As a Computer Vision Engineer, you will be a part of the Mujin R&D team, focusing on the algorithmic design, development, and deployment of computer vision applications for high-speed recognition and the world’s first 3D vision system for factory automation and logistics solutions.
- Solve cutting-edge scientific and technical challenges related to recognition and pose estimation of a very wide variety of objects in challenging scenarios
- Analyze and evaluate state-of-the-art algorithms related to detection and pose estimation, from academic and industrial research, and implement and enhance them in a production environment
- Design, develop and evaluate the performance of highly scalable and accurate real-time computer vision applications, in Python and C/C++
- Perform the detailed test, carry out performance analysis on algorithms, and use continuous integration tools to finely enhance the rapidly deployed algorithms
- Graduating/ Graduated Computer science or relevant faculty in BS, MSc or Ph.D.
- BS or MS with computer vision experience or Ph.D. in Computer Vision related topics
- The ability to develop applications and tools in Python and/or C＋＋
- Technical communication skills in English (reading and writing)
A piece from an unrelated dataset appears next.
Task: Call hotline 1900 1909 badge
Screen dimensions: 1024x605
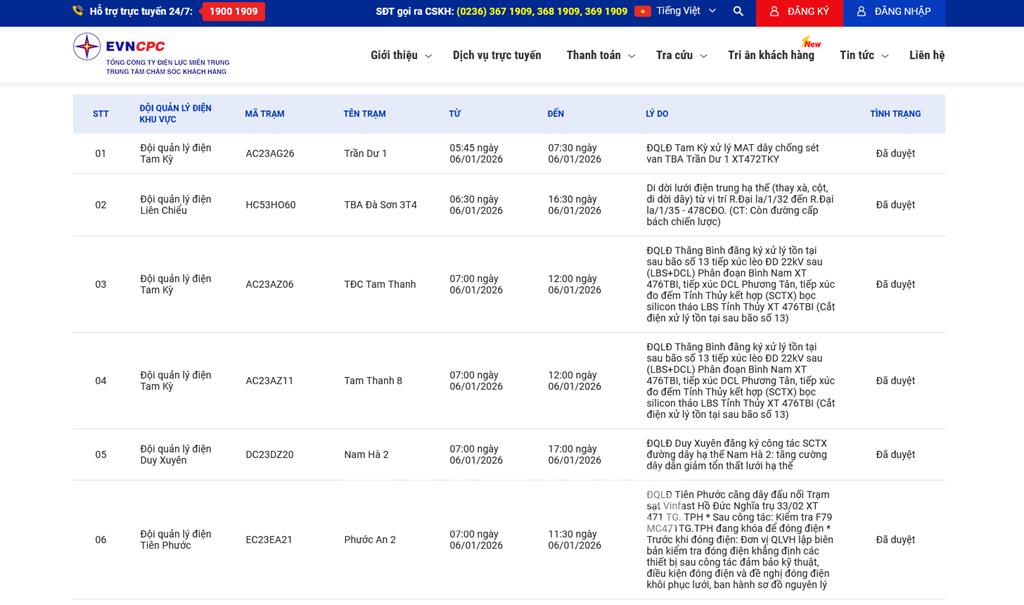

- 3D pose estimation of textured and textureless objects in cluttered scenes, with proven experience
- Python and C++ experience
- Experience with a vast set of computer vision libraries
- Mathematical background
- Previous contributions to open source projects
- Extras: object tracking, SLAM, computer graphics, augmented reality, machine learning, exposure to projects in robotics
We are hiring to expand the team! If you would like to apply real-time computer vision algorithms to robotics and join the industrial automation revolution, this role is for you!
Attractiveness / Uniqueness
- Our computer vision algorithms must be robust to run on 24/7 systems for thousands of items per customer, for diverse customers and applications. We must continue to enlarge its capabilities toward more autonomy, scalability, and diversity of applications.
- The current team members have done research in the world’s top-tier universities and labs in robotics, computer vision, and image and signal processing, such as at Carnegie Mellon University and Stanford University. They have also worked in other industries like robotic inspection and automotive.